==== Material provided ====
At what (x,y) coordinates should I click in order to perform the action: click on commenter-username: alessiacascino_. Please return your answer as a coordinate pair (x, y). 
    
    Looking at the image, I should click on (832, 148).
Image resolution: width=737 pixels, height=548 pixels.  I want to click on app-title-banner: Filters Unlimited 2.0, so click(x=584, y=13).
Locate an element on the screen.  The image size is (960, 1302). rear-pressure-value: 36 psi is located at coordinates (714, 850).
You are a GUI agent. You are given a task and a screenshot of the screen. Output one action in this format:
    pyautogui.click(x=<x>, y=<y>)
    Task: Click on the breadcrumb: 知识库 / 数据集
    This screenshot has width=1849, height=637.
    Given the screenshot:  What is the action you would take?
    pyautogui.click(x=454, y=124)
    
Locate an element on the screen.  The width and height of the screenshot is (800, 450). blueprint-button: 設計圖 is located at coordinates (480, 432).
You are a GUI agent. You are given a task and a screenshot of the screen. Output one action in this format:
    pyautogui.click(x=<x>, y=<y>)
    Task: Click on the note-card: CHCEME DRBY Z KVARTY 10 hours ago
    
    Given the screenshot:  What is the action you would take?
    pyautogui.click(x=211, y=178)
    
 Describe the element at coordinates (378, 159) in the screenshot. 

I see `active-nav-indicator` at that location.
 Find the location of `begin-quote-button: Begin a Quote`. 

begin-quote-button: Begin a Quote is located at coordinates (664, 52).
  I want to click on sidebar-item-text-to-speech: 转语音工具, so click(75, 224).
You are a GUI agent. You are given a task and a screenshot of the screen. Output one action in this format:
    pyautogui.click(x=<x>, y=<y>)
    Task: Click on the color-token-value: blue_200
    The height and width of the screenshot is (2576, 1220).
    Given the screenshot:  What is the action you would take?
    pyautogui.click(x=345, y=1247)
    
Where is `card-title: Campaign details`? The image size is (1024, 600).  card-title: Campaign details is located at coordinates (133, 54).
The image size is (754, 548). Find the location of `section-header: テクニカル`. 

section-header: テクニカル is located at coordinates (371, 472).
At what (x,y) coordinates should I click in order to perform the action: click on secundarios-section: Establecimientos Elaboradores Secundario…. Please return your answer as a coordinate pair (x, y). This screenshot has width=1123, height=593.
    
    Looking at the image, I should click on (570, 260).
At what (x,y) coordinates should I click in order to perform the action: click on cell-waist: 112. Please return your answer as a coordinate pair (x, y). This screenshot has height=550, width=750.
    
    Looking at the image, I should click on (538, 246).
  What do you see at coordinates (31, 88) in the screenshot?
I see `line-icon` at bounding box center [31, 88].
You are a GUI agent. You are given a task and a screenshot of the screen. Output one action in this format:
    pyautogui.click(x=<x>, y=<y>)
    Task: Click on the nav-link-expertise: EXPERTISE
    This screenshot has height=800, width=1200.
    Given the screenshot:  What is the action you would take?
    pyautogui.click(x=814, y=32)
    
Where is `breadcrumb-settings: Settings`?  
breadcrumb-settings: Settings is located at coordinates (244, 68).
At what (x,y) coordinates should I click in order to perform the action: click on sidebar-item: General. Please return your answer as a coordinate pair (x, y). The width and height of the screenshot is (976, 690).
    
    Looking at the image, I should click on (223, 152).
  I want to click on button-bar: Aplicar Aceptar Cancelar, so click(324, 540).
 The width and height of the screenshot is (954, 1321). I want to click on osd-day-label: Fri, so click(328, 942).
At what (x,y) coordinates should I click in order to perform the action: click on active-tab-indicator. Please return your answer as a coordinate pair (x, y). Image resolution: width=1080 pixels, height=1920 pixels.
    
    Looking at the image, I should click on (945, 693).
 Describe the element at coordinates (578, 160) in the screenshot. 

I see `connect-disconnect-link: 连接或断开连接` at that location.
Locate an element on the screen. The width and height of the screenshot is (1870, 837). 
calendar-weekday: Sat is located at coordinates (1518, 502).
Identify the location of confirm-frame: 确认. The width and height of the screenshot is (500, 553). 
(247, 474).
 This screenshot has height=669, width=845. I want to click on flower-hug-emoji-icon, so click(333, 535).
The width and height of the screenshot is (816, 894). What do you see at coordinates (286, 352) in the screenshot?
====
- Exercise goal: Reproduce all of the data above word for word, line by line, without changing anything.

- Exercise answer:
At what (x,y) coordinates should I click in order to perform the action: click on commenter-username: alessiacascino_. Please return your answer as a coordinate pair (x, y). 
    
    Looking at the image, I should click on (832, 148).
Image resolution: width=737 pixels, height=548 pixels.  I want to click on app-title-banner: Filters Unlimited 2.0, so click(x=584, y=13).
Locate an element on the screen.  The image size is (960, 1302). rear-pressure-value: 36 psi is located at coordinates (714, 850).
You are a GUI agent. You are given a task and a screenshot of the screen. Output one action in this format:
    pyautogui.click(x=<x>, y=<y>)
    Task: Click on the breadcrumb: 知识库 / 数据集
    This screenshot has width=1849, height=637.
    Given the screenshot:  What is the action you would take?
    pyautogui.click(x=454, y=124)
    
Locate an element on the screen.  The width and height of the screenshot is (800, 450). blueprint-button: 設計圖 is located at coordinates (480, 432).
You are a GUI agent. You are given a task and a screenshot of the screen. Output one action in this format:
    pyautogui.click(x=<x>, y=<y>)
    Task: Click on the note-card: CHCEME DRBY Z KVARTY 10 hours ago
    
    Given the screenshot:  What is the action you would take?
    pyautogui.click(x=211, y=178)
    
 Describe the element at coordinates (378, 159) in the screenshot. 

I see `active-nav-indicator` at that location.
 Find the location of `begin-quote-button: Begin a Quote`. 

begin-quote-button: Begin a Quote is located at coordinates (664, 52).
  I want to click on sidebar-item-text-to-speech: 转语音工具, so click(75, 224).
You are a GUI agent. You are given a task and a screenshot of the screen. Output one action in this format:
    pyautogui.click(x=<x>, y=<y>)
    Task: Click on the color-token-value: blue_200
    The height and width of the screenshot is (2576, 1220).
    Given the screenshot:  What is the action you would take?
    pyautogui.click(x=345, y=1247)
    
Where is `card-title: Campaign details`? The image size is (1024, 600).  card-title: Campaign details is located at coordinates (133, 54).
The image size is (754, 548). Find the location of `section-header: テクニカル`. 

section-header: テクニカル is located at coordinates (371, 472).
At what (x,y) coordinates should I click in order to perform the action: click on secundarios-section: Establecimientos Elaboradores Secundario…. Please return your answer as a coordinate pair (x, y). This screenshot has width=1123, height=593.
    
    Looking at the image, I should click on (570, 260).
At what (x,y) coordinates should I click in order to perform the action: click on cell-waist: 112. Please return your answer as a coordinate pair (x, y). This screenshot has height=550, width=750.
    
    Looking at the image, I should click on (538, 246).
  What do you see at coordinates (31, 88) in the screenshot?
I see `line-icon` at bounding box center [31, 88].
You are a GUI agent. You are given a task and a screenshot of the screen. Output one action in this format:
    pyautogui.click(x=<x>, y=<y>)
    Task: Click on the nav-link-expertise: EXPERTISE
    This screenshot has height=800, width=1200.
    Given the screenshot:  What is the action you would take?
    pyautogui.click(x=814, y=32)
    
Where is `breadcrumb-settings: Settings`?  
breadcrumb-settings: Settings is located at coordinates (244, 68).
At what (x,y) coordinates should I click in order to perform the action: click on sidebar-item: General. Please return your answer as a coordinate pair (x, y). The width and height of the screenshot is (976, 690).
    
    Looking at the image, I should click on (223, 152).
  I want to click on button-bar: Aplicar Aceptar Cancelar, so click(324, 540).
 The width and height of the screenshot is (954, 1321). I want to click on osd-day-label: Fri, so click(328, 942).
At what (x,y) coordinates should I click in order to perform the action: click on active-tab-indicator. Please return your answer as a coordinate pair (x, y). Image resolution: width=1080 pixels, height=1920 pixels.
    
    Looking at the image, I should click on (945, 693).
 Describe the element at coordinates (578, 160) in the screenshot. 

I see `connect-disconnect-link: 连接或断开连接` at that location.
Locate an element on the screen. The width and height of the screenshot is (1870, 837). 
calendar-weekday: Sat is located at coordinates (1518, 502).
Identify the location of confirm-frame: 确认. The width and height of the screenshot is (500, 553). 
(247, 474).
 This screenshot has height=669, width=845. I want to click on flower-hug-emoji-icon, so click(333, 535).
The width and height of the screenshot is (816, 894). What do you see at coordinates (286, 352) in the screenshot?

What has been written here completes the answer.